Exercise details –
Copy out the listing below, starting at the line containing "You are a computer-use agent. 1097x716" and ending after the line containing "coord(318,539)", with both of those lines included. Reproduce each line as it appears, with no changes.

[Dataset items]
** Start **

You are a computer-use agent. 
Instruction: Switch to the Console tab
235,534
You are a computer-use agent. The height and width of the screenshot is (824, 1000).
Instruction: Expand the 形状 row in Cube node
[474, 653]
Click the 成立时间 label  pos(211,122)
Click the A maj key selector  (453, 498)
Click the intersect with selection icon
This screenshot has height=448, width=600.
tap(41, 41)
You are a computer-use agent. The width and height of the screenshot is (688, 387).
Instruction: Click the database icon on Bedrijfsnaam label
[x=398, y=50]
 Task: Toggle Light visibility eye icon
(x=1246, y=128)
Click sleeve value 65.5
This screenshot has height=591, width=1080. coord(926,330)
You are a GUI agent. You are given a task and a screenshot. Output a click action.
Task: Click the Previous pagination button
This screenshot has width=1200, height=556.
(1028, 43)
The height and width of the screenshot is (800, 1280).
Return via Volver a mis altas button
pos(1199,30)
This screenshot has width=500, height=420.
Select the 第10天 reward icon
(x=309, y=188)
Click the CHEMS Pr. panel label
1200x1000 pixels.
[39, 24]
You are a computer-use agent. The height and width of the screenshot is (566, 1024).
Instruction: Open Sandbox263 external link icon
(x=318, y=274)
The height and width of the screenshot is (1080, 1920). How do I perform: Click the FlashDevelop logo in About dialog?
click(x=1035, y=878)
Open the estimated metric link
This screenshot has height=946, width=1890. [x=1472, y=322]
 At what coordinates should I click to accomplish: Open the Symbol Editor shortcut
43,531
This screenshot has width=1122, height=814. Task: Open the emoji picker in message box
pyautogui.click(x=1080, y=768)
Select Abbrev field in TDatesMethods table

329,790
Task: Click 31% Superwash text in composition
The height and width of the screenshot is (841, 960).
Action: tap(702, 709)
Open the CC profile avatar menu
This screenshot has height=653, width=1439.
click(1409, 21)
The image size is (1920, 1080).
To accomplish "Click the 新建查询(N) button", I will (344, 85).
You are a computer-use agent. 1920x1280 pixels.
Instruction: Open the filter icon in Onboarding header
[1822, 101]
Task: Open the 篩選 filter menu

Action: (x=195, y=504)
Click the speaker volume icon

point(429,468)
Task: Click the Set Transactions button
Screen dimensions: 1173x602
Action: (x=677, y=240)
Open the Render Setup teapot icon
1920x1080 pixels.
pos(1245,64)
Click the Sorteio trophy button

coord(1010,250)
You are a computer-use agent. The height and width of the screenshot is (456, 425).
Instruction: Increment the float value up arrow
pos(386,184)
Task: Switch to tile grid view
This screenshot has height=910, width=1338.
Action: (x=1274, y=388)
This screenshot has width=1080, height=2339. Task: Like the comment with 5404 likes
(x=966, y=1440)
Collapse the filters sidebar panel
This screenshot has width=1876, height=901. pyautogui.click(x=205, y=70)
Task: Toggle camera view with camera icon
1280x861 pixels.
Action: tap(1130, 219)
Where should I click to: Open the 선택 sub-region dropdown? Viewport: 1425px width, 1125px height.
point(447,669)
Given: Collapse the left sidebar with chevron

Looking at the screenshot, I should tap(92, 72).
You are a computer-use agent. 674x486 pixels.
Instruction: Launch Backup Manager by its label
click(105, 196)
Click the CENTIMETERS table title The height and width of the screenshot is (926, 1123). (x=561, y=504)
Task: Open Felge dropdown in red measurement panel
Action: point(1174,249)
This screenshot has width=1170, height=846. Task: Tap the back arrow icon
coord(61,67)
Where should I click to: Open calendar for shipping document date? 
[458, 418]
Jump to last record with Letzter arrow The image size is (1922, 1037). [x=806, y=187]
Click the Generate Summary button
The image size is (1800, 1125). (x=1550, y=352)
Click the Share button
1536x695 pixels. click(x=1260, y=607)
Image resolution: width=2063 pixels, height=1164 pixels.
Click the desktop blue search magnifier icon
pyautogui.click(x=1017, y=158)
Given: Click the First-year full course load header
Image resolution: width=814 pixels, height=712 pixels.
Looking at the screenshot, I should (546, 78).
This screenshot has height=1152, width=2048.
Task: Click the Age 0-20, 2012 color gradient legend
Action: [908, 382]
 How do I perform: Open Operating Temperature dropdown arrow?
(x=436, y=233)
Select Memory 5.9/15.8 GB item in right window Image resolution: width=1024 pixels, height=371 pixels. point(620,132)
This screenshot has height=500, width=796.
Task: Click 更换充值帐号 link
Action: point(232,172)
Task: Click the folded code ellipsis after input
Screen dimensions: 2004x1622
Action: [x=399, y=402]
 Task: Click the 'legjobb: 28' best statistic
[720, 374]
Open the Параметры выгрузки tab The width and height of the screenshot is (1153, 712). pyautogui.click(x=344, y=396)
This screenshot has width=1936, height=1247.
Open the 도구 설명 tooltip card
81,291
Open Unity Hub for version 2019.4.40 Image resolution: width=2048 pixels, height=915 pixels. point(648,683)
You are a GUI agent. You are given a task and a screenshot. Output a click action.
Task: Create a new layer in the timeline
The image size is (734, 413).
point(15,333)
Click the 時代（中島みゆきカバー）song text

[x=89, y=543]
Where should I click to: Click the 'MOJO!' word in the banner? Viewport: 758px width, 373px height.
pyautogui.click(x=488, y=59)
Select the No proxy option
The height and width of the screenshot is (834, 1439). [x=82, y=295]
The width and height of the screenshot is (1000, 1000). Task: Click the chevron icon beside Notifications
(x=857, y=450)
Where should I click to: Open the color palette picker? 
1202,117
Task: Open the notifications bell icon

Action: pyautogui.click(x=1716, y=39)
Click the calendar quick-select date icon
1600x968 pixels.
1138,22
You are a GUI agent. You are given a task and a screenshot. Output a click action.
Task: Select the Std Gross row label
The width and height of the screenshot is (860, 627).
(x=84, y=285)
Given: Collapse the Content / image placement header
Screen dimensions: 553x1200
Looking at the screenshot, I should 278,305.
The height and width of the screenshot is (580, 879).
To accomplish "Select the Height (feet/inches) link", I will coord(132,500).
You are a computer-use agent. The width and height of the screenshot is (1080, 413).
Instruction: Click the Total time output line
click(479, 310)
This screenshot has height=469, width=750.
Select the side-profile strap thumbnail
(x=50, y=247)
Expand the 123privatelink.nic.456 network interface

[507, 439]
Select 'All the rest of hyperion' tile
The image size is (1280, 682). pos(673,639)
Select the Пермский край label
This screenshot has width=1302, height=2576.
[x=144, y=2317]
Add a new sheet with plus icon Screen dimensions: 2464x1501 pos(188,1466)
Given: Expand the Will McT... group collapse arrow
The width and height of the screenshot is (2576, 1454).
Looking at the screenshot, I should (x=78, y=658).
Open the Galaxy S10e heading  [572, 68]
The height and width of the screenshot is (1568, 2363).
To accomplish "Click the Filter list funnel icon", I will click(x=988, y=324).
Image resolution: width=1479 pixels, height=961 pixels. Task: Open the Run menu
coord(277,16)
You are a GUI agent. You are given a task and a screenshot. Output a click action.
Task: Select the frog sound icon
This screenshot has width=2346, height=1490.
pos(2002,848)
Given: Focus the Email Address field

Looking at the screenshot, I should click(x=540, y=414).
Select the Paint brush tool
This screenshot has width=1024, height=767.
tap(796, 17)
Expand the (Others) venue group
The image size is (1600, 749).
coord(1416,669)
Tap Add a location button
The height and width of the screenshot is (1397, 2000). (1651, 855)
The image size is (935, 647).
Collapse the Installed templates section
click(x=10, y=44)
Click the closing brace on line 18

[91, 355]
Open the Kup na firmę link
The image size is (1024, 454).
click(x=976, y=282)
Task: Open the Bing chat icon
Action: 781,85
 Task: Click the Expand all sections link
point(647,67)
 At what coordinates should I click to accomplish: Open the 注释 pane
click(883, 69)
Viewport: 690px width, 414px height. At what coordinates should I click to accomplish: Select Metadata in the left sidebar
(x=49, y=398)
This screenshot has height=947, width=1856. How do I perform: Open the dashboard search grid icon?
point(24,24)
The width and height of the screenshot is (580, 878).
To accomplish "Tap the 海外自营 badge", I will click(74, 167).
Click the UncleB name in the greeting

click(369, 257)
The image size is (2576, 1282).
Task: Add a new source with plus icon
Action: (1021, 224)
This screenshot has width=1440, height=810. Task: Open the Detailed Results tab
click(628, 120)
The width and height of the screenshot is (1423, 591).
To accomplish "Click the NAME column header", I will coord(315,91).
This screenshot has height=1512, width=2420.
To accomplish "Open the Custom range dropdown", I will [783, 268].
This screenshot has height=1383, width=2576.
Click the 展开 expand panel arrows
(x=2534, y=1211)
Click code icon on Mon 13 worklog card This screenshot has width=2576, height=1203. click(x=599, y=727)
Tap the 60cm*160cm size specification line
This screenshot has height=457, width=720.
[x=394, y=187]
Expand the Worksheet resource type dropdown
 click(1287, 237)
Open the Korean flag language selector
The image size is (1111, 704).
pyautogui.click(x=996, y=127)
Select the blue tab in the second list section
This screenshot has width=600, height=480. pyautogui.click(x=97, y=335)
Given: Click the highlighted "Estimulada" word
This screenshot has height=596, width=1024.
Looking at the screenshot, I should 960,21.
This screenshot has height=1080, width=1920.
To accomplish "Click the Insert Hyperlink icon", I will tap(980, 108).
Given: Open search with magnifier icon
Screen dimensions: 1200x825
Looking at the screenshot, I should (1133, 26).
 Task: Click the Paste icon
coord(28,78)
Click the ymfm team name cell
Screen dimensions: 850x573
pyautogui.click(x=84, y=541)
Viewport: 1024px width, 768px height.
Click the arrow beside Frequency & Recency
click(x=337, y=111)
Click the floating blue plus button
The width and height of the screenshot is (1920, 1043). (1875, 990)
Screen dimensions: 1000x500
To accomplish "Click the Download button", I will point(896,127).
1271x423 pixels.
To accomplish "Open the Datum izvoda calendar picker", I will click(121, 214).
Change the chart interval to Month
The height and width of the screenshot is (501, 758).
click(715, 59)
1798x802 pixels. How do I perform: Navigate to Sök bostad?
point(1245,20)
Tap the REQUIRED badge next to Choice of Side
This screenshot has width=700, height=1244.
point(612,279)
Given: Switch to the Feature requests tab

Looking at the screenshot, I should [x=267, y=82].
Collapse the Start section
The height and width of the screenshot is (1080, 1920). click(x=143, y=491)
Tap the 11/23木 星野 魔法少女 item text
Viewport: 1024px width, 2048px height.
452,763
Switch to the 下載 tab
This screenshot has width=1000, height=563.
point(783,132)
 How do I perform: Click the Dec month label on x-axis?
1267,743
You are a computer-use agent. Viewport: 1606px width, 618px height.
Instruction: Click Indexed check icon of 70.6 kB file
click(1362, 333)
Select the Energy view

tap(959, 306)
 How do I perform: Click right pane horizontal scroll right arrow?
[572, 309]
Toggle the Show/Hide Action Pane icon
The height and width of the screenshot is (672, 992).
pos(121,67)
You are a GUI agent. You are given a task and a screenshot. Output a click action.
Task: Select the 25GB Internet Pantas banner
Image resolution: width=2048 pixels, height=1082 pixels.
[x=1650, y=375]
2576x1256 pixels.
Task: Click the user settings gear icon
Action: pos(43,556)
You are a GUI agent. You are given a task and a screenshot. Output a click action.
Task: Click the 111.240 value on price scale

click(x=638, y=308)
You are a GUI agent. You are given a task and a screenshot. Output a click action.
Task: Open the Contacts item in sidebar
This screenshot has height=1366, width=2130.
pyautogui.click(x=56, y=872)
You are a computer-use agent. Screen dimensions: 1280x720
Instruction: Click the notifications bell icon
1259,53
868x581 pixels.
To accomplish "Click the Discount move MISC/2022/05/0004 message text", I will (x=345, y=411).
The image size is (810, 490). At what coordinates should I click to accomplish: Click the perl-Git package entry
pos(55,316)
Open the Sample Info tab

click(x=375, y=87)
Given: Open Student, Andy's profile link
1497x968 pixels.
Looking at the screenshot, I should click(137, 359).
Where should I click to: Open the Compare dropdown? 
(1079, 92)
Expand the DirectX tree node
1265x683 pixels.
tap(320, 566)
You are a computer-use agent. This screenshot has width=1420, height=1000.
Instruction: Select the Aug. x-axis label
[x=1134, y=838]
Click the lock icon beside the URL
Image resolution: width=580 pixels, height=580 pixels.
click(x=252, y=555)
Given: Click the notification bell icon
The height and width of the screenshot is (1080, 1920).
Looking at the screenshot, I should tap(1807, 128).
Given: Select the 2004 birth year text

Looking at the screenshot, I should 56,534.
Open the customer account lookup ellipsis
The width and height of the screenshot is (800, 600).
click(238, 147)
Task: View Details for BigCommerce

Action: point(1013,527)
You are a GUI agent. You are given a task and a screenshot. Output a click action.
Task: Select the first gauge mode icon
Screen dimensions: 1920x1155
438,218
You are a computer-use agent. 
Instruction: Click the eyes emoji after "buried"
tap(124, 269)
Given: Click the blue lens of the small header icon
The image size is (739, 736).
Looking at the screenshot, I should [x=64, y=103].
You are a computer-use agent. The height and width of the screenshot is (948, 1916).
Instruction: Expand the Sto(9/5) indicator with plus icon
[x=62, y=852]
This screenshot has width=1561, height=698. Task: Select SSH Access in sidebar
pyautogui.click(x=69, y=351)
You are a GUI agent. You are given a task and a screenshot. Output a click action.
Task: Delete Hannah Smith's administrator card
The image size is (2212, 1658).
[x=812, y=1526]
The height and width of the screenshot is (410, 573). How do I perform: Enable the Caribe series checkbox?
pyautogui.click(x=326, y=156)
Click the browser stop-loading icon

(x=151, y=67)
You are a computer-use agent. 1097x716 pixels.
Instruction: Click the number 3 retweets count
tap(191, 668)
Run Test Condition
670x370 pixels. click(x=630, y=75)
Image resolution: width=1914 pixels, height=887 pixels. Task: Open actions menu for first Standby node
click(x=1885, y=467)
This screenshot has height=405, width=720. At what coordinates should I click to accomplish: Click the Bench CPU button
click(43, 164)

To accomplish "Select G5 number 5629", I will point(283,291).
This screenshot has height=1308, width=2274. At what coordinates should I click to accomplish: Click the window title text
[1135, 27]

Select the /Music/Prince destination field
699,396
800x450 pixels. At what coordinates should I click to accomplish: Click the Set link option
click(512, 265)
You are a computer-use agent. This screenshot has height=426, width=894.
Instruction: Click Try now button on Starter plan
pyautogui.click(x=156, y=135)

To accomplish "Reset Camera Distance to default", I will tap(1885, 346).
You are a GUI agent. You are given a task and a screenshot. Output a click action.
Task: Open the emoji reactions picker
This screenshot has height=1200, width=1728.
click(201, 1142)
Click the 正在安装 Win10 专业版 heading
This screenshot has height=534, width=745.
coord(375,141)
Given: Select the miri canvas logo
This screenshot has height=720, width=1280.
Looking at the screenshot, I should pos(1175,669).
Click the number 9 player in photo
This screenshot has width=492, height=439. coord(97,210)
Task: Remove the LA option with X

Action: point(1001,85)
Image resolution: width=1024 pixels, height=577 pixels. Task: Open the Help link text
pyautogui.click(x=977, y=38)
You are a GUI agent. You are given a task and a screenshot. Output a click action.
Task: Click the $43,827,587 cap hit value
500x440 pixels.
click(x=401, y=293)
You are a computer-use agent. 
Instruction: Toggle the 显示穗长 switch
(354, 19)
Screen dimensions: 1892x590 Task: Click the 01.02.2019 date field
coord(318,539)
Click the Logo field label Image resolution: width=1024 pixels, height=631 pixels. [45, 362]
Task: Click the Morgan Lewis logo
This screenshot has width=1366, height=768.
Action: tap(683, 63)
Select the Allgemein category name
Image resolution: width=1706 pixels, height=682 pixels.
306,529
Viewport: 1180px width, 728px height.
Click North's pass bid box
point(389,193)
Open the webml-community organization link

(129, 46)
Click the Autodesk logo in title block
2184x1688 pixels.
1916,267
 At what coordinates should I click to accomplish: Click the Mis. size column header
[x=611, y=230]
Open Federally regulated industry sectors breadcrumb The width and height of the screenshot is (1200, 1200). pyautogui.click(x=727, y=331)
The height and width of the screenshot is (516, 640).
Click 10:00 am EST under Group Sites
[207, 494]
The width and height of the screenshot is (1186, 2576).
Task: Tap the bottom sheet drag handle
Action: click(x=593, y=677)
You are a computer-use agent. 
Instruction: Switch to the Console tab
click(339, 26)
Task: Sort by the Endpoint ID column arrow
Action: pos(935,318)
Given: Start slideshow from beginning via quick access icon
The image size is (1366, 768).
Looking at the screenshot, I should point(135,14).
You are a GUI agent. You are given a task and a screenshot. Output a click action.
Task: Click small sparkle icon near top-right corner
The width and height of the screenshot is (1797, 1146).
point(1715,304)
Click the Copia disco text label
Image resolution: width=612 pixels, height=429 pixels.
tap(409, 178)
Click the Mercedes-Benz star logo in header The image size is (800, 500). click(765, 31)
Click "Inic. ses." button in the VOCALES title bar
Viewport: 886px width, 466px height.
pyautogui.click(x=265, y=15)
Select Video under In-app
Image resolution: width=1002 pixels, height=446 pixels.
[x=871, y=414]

** End **

Exercise result –
You are a computer-use agent. 1097x716 pixels.
Instruction: Click the number 3 retweets count
tap(191, 668)
Run Test Condition
670x370 pixels. click(x=630, y=75)
Image resolution: width=1914 pixels, height=887 pixels. Task: Open actions menu for first Standby node
click(x=1885, y=467)
This screenshot has height=405, width=720. At what coordinates should I click to accomplish: Click the Bench CPU button
click(43, 164)

To accomplish "Select G5 number 5629", I will point(283,291).
This screenshot has height=1308, width=2274. At what coordinates should I click to accomplish: Click the window title text
[1135, 27]

Select the /Music/Prince destination field
699,396
800x450 pixels. At what coordinates should I click to accomplish: Click the Set link option
click(512, 265)
You are a computer-use agent. This screenshot has height=426, width=894.
Instruction: Click Try now button on Starter plan
pyautogui.click(x=156, y=135)

To accomplish "Reset Camera Distance to default", I will tap(1885, 346).
You are a GUI agent. You are given a task and a screenshot. Output a click action.
Task: Open the emoji reactions picker
This screenshot has height=1200, width=1728.
click(201, 1142)
Click the 正在安装 Win10 专业版 heading
This screenshot has height=534, width=745.
coord(375,141)
Given: Select the miri canvas logo
This screenshot has height=720, width=1280.
Looking at the screenshot, I should pos(1175,669).
Click the number 9 player in photo
This screenshot has width=492, height=439. coord(97,210)
Task: Remove the LA option with X

Action: point(1001,85)
Image resolution: width=1024 pixels, height=577 pixels. Task: Open the Help link text
pyautogui.click(x=977, y=38)
You are a GUI agent. You are given a task and a screenshot. Output a click action.
Task: Click the $43,827,587 cap hit value
500x440 pixels.
click(x=401, y=293)
You are a computer-use agent. 
Instruction: Toggle the 显示穗长 switch
(354, 19)
Screen dimensions: 1892x590 Task: Click the 01.02.2019 date field
coord(318,539)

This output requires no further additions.